For NERC Category B, C or D contingencies, system limitations or constraints are identified using slightly different criterion.  For these types of system contingency conditions, ATC’s Planning Criteria identify system limitations when bus voltages drop below 90 percent or exceed 110 percent of their nominal voltage or when any system element exceeds its emergency rating for the appropriate seasonal model.  For these three NERC categories, ATC’s Planning Criteria requires generators to be limited to 95 percent of their maximum reactive power capability within ATC’s footprint. Exceptions to the voltage range criteria apply for certain interconnected entities, and are evaluated in accordance to their signed interconnection agreements.  Voltage range exceptions also apply to underground and underwater cables.

The analyses conducted in this transmission system assessment included steady state power flow analyses, stability simulations, multiple outage impacts as well as economic evaluations, generator interconnection impacts, transmission-distribution interconnection impacts and environmental assessment impacts.

Network assessment methodology

American Transmission Co.’s 2012 10-Year Transmission System Assessment provides current results of planning activities and analyses of the company’s transmission facilities. These activities and analyses identify needs for network transmission system enhancement and potential projects responsive to those needs.

Since 2001, we have engaged in open and collaborative efforts to share information and solicit input on our plans. We believe that in making our planning efforts transparent and available to the public, the proposals for needed facilities can be more readily understood and accepted by communities that stand to benefit from them. In recent years the federal government has taken additional steps to ensure that transmission-owning utilities have produced and shared planning information with the public and local stakeholders.

The information in this report provides further foundation for continued public discussions on the transmission planning process, identified transmission needs and limitations, possible resolutions to those needs and coordination with other public infrastructure planning processes.

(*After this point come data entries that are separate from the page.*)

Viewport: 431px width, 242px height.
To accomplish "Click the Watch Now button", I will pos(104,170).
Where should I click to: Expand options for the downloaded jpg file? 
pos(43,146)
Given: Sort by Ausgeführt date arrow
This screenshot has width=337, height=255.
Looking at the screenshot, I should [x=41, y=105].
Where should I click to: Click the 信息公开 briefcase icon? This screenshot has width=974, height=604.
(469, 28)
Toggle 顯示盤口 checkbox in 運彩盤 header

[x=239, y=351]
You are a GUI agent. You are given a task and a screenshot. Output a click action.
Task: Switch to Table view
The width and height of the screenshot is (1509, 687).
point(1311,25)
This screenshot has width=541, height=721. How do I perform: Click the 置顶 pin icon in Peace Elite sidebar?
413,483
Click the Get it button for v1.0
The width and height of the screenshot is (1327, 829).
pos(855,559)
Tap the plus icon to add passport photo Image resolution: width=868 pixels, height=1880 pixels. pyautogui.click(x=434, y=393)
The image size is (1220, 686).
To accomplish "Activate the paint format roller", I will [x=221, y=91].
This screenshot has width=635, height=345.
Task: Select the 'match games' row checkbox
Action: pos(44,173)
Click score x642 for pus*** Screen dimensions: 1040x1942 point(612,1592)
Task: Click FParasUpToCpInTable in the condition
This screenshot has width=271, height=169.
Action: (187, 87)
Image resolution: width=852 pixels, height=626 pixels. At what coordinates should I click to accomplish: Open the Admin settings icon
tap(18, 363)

Computer simulation model years for the 2012 network Assessment analyses were selected in order to meet NERC requirements for a 1-5 year horizon and beyond the 5 year horizon. The years 2013 and 2017 were selected to meet the 1-5 year horizon. The years 2022 and 2027 were selected to meet the beyond 5 year horizon. A range of system conditions and study years were developed and analyzed for the 2012 Assessment. Steady state peak load models for all four years were created. In order to determine how close ATC generators were to their maximum reactive power output, two additional models were created for each year. The first model for each year studied reduced ATC generator maximum reactive power by 10 percent. These models were utilized to determine generator reactive power output under intact system conditions (TPL-001-0). A second model for each year was created with net maximum reactive power capability reduced by 5 percent. These models were used for our N-1 (TPL-002-0) analysis.

The needs identified in this Assessment were determined by identifying facilities whose normal or emergency limits are exceeded. The criterion we use to determine what these limits should be is provided in Planning criteria).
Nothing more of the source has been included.